Comedian by Italian artist Maurizio Cattelan is merely an over-ripened banana attached to a wall with some duct tape. Despite its simple appearance, visitors to the contemporary art fair have been frantically queuing to take selfies with the infamous banana.

It’s more than a century since Duchamp’s Fountain, yet the equivalent of putting a urinal in a gallery can still cause a global sensation,” compared Jonathan Jones, journalist for the Guardian.

Three buyers have shockingly paid between £90,000 and £115,000 for the limited-edition pieces.
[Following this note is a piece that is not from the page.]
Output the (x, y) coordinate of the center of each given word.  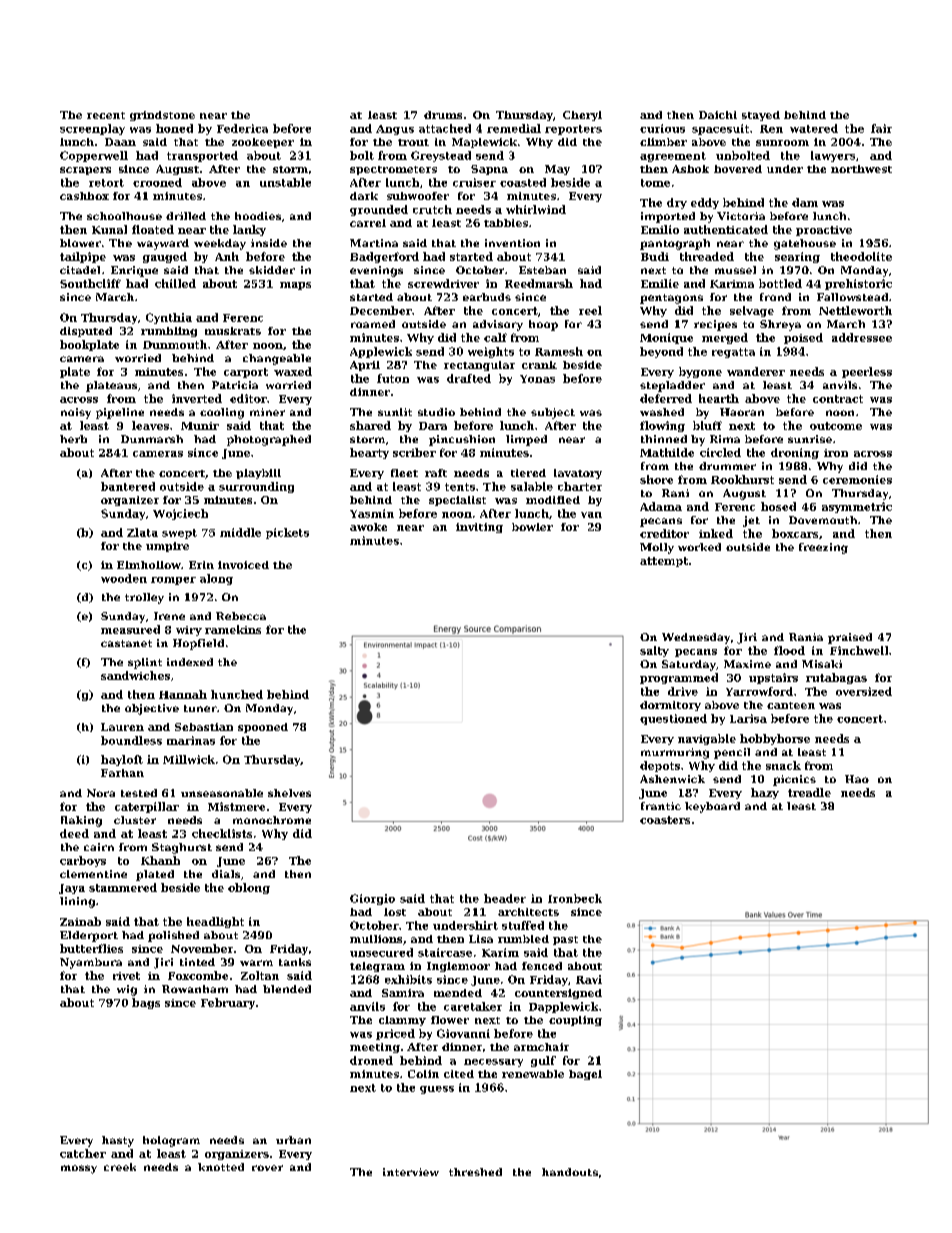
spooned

Each banana comes with its own authentication certificate and replacement instructions for when it inevitably perishes.

Billy and Beatrice Cox, two of the buyers, said they were “acutely aware of the blatant absurdity” of purchasing an inexpensive piece of fruit for so much money. “We knew we were taking a risk, but ultimately we sense that Cattelan’s banana will become an iconic historical object.”
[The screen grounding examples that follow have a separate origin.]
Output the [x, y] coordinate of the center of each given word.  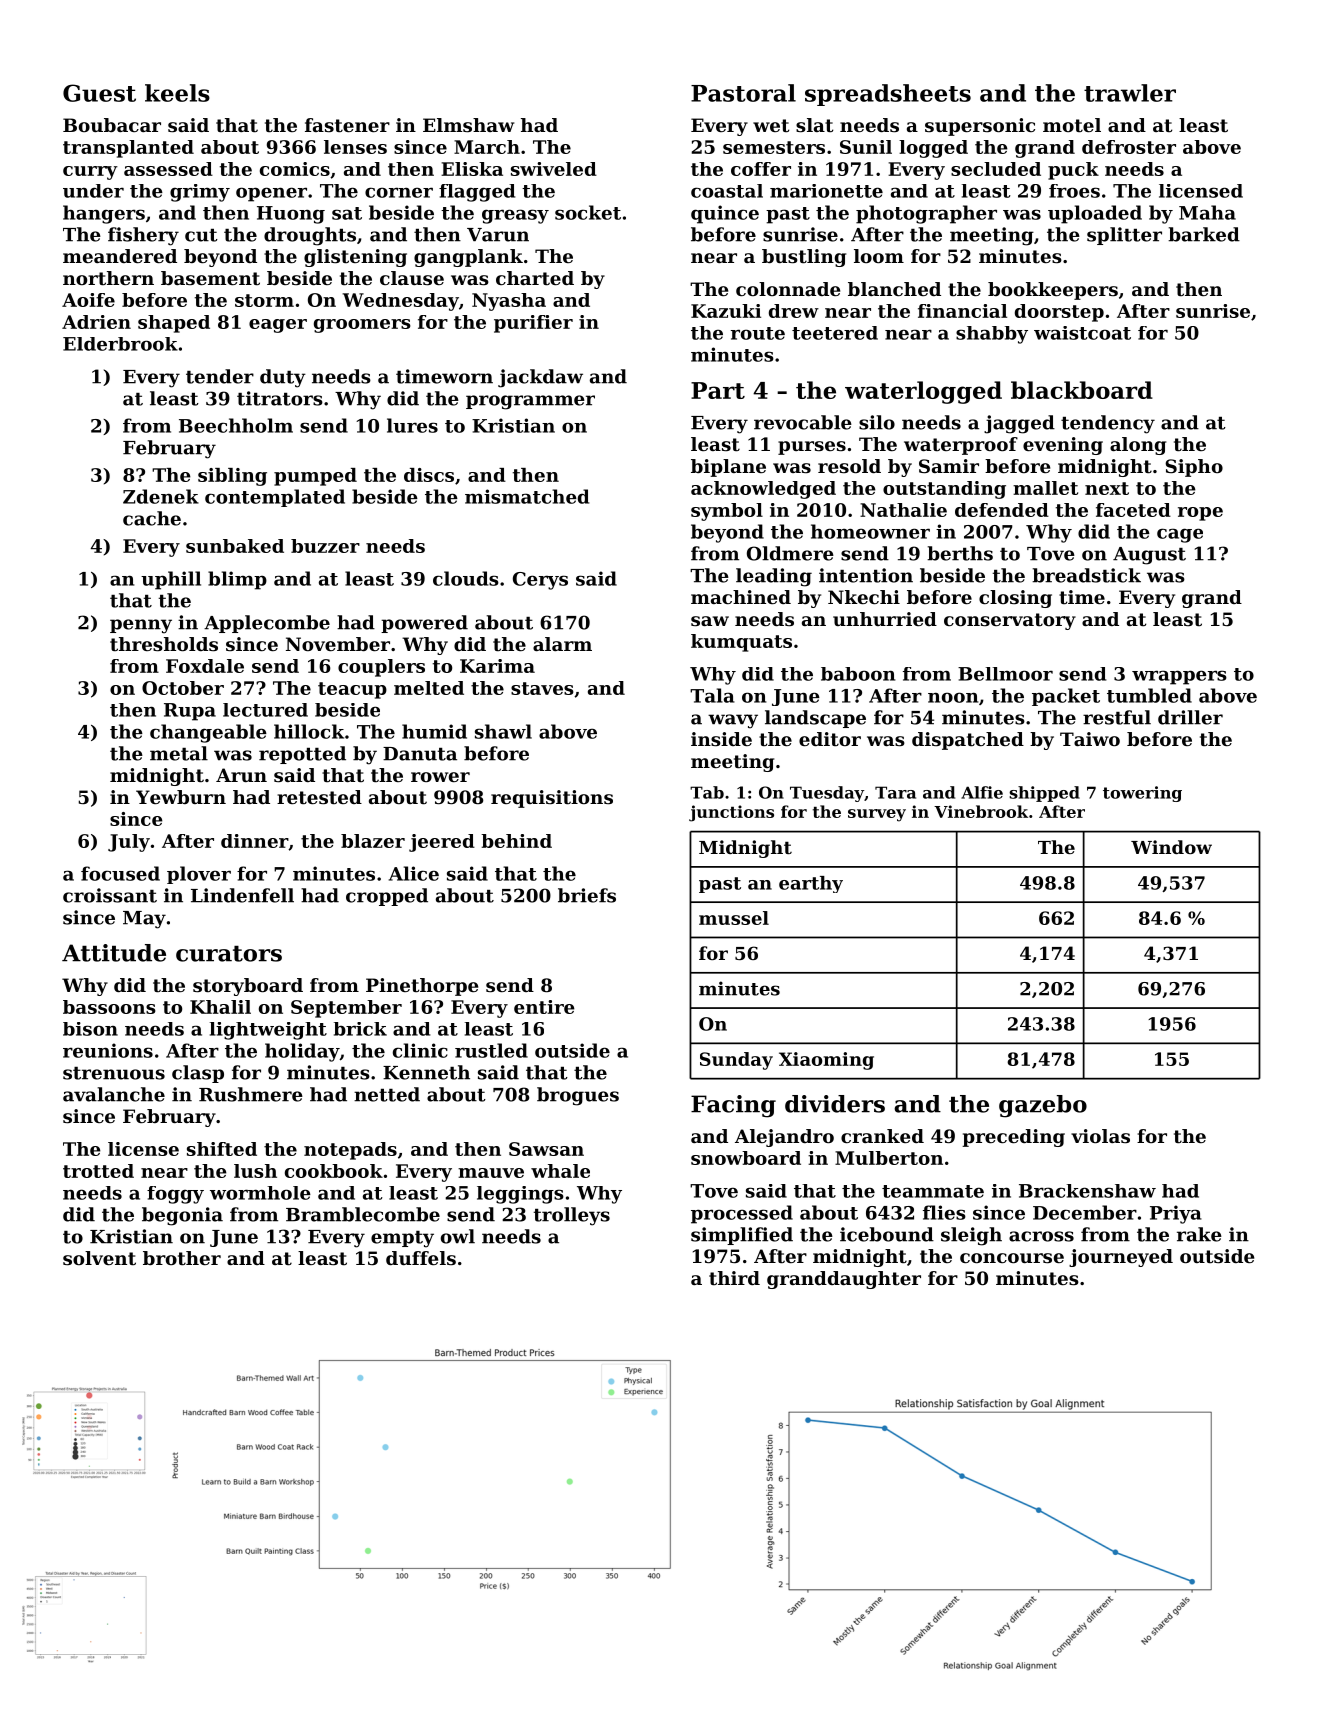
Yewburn [181, 797]
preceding [1013, 1138]
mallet [1045, 488]
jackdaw [540, 378]
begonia [182, 1216]
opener [271, 194]
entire [544, 1007]
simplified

Cattelan’s witty piece has undoubtedly sparked an important debate about the value we place on works of art in general. His pieces mock the art market, most recently creating a solid gold toilet which was then stolen from Blenheim Palace.

On Saturday, Comedian attracted even more attention when it was unexpectedly eaten by a visitor as an act of “art performance.” David Datuna unapologetically commented, “I love Maurizio Cattelan artwork and I really love this installation. It’s very delicious.
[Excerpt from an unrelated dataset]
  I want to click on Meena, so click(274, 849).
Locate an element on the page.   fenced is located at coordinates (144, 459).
All was not lost, however, as guards swiftly replaced the banana. “[Datuna] did not destroy the art work. The banana is the idea,” declared Lucien Terras, an art advisor.

Towards the end of the weekend, Art Basel decided to permanently remove Cattelan’s work from display because it was causing too much disruption at the fair. “Art Basel collaboratively worked with us to station guards and create uniform lines,” explained the gallery in an official statement. “However, the installation caused several uncontrollable crowd movements and the placement of the work on our booth compromised the safety of the artwork around us, including that of our neighbors.”

Yet even in its absence the banana still managed to provoke controversy. Rod Webber, another performance artist, proceeded to spray-paint “Epstein didn’t kill himself” onto the white wall where the banana had been displayed.

After dramatically consuming the art world for nearly a week, Cattelan’s piece has undoubtedly left behind a trail of disruption in its wake. But can his duct-taped banana really be considered a piece of art? Cattelan thinks so, at least as a contemptuous comment about the art market it exists within.